* [What to work on]
Without omission or alteration, write out all of the data.

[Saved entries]
▼▼▼
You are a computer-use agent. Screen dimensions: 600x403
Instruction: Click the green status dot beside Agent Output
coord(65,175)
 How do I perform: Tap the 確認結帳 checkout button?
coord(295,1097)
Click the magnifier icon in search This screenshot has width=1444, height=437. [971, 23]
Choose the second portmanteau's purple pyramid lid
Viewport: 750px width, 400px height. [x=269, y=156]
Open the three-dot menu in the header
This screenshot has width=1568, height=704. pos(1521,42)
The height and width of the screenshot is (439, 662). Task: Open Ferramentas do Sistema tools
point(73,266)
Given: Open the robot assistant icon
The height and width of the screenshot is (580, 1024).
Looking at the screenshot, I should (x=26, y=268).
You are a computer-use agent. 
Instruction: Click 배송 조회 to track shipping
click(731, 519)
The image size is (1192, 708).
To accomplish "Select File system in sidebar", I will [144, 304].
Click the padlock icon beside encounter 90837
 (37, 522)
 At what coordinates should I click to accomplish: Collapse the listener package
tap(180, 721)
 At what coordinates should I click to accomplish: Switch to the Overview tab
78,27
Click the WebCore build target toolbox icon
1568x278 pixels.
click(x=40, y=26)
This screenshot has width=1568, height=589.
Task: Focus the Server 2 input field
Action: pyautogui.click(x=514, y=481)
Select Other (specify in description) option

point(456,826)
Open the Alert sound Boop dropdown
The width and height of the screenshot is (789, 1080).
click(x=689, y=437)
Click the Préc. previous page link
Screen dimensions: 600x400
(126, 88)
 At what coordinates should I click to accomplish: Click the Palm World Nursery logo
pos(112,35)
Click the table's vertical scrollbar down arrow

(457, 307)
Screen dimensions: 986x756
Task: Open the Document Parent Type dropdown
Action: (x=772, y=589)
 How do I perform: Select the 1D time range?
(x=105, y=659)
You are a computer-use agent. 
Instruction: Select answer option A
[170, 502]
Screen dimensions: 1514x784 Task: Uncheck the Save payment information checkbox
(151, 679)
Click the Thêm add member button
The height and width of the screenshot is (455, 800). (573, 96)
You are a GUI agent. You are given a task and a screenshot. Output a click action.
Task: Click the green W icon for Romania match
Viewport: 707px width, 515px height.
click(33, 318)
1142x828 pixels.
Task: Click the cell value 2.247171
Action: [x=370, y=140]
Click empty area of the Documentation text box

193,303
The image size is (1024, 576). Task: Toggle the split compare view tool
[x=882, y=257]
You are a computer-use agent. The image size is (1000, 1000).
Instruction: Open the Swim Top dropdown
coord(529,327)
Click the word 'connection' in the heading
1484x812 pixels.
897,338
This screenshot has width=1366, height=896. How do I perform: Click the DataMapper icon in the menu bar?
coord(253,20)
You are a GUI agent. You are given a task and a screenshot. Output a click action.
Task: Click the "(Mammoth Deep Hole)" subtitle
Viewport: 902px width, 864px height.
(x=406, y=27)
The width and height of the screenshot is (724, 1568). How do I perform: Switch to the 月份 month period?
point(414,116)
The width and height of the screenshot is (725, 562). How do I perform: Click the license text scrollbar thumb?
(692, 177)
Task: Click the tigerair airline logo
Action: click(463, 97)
▲▲▲
* [Result]
You are a computer-use agent. Screen dimensions: 600x403
Instruction: Click the green status dot beside Agent Output
coord(65,175)
 How do I perform: Tap the 確認結帳 checkout button?
coord(295,1097)
Click the magnifier icon in search This screenshot has width=1444, height=437. [971, 23]
Choose the second portmanteau's purple pyramid lid
Viewport: 750px width, 400px height. [x=269, y=156]
Open the three-dot menu in the header
This screenshot has width=1568, height=704. pos(1521,42)
The height and width of the screenshot is (439, 662). Task: Open Ferramentas do Sistema tools
point(73,266)
Given: Open the robot assistant icon
The height and width of the screenshot is (580, 1024).
Looking at the screenshot, I should (x=26, y=268).
You are a computer-use agent. 
Instruction: Click 배송 조회 to track shipping
click(731, 519)
The image size is (1192, 708).
To accomplish "Select File system in sidebar", I will [144, 304].
Click the padlock icon beside encounter 90837
 (37, 522)
 At what coordinates should I click to accomplish: Collapse the listener package
tap(180, 721)
 At what coordinates should I click to accomplish: Switch to the Overview tab
78,27
Click the WebCore build target toolbox icon
1568x278 pixels.
click(x=40, y=26)
This screenshot has width=1568, height=589.
Task: Focus the Server 2 input field
Action: pyautogui.click(x=514, y=481)
Select Other (specify in description) option

point(456,826)
Open the Alert sound Boop dropdown
The width and height of the screenshot is (789, 1080).
click(x=689, y=437)
Click the Préc. previous page link
Screen dimensions: 600x400
(126, 88)
 At what coordinates should I click to accomplish: Click the Palm World Nursery logo
pos(112,35)
Click the table's vertical scrollbar down arrow

(457, 307)
Screen dimensions: 986x756
Task: Open the Document Parent Type dropdown
Action: (x=772, y=589)
 How do I perform: Select the 1D time range?
(x=105, y=659)
You are a computer-use agent. 
Instruction: Select answer option A
[170, 502]
Screen dimensions: 1514x784 Task: Uncheck the Save payment information checkbox
(151, 679)
Click the Thêm add member button
The height and width of the screenshot is (455, 800). (573, 96)
You are a GUI agent. You are given a task and a screenshot. Output a click action.
Task: Click the green W icon for Romania match
Viewport: 707px width, 515px height.
click(33, 318)
1142x828 pixels.
Task: Click the cell value 2.247171
Action: [x=370, y=140]
Click empty area of the Documentation text box

193,303
The image size is (1024, 576). Task: Toggle the split compare view tool
[x=882, y=257]
You are a computer-use agent. The image size is (1000, 1000).
Instruction: Open the Swim Top dropdown
coord(529,327)
Click the word 'connection' in the heading
1484x812 pixels.
897,338
This screenshot has width=1366, height=896. How do I perform: Click the DataMapper icon in the menu bar?
coord(253,20)
You are a GUI agent. You are given a task and a screenshot. Output a click action.
Task: Click the "(Mammoth Deep Hole)" subtitle
Viewport: 902px width, 864px height.
(x=406, y=27)
The width and height of the screenshot is (724, 1568). How do I perform: Switch to the 月份 month period?
point(414,116)
The width and height of the screenshot is (725, 562). How do I perform: Click the license text scrollbar thumb?
(692, 177)
Task: Click the tigerair airline logo
Action: click(463, 97)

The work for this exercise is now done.